- Task objective
Find each line in the listing below that contains the word "This". Copy every one of those lines.

- Rows
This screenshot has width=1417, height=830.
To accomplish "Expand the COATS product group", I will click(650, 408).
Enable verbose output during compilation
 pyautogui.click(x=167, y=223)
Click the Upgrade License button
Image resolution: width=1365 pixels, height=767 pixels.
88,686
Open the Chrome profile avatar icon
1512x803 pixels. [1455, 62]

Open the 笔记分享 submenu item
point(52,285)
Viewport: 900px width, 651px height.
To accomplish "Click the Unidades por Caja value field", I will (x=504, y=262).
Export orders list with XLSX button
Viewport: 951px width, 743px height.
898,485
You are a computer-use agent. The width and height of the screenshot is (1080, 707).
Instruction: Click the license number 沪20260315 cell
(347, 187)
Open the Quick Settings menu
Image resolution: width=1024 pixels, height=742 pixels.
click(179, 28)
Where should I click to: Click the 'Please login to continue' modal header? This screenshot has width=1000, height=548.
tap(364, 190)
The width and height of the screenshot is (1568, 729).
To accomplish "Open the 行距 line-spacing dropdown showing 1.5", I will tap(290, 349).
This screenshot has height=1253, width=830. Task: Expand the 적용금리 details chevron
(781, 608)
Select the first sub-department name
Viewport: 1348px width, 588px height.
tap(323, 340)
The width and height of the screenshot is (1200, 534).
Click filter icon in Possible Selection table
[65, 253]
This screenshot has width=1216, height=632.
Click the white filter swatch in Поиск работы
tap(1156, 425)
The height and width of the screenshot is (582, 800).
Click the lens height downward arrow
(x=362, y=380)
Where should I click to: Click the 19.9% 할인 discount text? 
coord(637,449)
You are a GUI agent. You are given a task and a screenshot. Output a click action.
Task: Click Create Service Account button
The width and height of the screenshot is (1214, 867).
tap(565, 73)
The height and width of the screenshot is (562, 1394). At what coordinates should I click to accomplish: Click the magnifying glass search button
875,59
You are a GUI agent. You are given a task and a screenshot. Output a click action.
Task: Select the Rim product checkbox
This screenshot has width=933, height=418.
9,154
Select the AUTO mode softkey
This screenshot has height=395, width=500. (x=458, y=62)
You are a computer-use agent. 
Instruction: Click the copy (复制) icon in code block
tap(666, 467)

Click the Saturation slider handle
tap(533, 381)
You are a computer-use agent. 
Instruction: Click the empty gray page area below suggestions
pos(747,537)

- Result
This screenshot has width=1417, height=830.
Where should I click to: Click the 'Please login to continue' modal header? This screenshot has width=1000, height=548.
This screenshot has height=1253, width=830. Task: Expand the 적용금리 details chevron
This screenshot has width=1216, height=632.
This screenshot has width=933, height=418.
This screenshot has height=395, width=500. (x=458, y=62)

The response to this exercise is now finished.